We’re back! And we’re back with biscuits. I thought I’d ease us in with something classic and beloved. And who doesn’t love a chocolate digestive? If you answered ‘me’ to that, then there is no place for you here, I’m afraid. This taste test post will not be to your liking.

This is one of those taste tests where there is a clear brand leader. When you think of chocolate digestives, you most likely think of McVitie’s. I certainly do, anyway. And before I got into this taste test mentality, it never would have occurred to me to try another brand. I’d just automatically go for the one I knew. But it’s definitely something that’s worth thinking about, considering the McVitie’s biscuits are more than twice as expensive as the Aldi version. Are they twice as delicious? Find out below.

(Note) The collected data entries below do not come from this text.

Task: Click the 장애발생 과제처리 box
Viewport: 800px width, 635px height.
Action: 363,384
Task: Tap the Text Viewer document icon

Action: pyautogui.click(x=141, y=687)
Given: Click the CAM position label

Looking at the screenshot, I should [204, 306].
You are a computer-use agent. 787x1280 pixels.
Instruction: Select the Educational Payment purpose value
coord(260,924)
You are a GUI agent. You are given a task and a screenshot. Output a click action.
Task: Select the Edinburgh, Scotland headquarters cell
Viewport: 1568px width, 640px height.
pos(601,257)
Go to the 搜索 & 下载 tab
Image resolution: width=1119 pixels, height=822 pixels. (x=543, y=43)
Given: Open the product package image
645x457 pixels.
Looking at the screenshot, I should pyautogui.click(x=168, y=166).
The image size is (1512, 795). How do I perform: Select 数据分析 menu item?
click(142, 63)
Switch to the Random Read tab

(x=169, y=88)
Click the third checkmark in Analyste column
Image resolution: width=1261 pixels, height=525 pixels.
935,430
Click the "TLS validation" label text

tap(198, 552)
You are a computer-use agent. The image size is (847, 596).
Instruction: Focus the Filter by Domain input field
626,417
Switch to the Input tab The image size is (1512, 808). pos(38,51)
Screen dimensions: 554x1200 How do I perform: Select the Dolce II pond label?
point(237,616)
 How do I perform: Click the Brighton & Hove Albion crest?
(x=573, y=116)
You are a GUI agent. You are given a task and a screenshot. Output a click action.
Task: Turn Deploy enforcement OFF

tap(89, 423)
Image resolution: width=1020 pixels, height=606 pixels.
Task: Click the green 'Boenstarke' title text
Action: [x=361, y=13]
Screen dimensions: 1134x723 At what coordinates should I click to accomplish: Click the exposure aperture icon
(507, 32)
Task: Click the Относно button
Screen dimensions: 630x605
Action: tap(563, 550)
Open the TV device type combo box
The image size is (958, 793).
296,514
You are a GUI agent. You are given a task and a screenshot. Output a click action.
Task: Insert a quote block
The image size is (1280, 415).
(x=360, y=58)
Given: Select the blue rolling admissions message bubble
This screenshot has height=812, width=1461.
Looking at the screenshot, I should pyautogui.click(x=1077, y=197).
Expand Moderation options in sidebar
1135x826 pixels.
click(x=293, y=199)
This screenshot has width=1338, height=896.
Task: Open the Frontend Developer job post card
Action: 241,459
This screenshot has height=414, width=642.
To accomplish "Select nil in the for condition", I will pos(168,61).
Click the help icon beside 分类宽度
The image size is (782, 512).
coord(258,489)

As before, I feel I need a rambling disclaimer: obviously, I am doing this in my kitchen and not in a lab and I am not a scientist. These are the opinions of one person – that said, one person who has been trained to taste for quality. Also, the products used in this series are just examples – obviously each supermarket has, say, eight or nine different types of chocolate biscuit or whatever the product may be, and I’m not going to try every single one because what am I, made of money?

Finally, I should highlight that I tasted all the products blind, and at the time of tasting and making my notes I didn’t know which product came from which shop. I sat in one room while my glamorous assistant (er, my husband), prepared the samples in another. Any notes added regarding packaging and so on were only done after blind tasting, when I learned which who had made product A, B, C, D, or E.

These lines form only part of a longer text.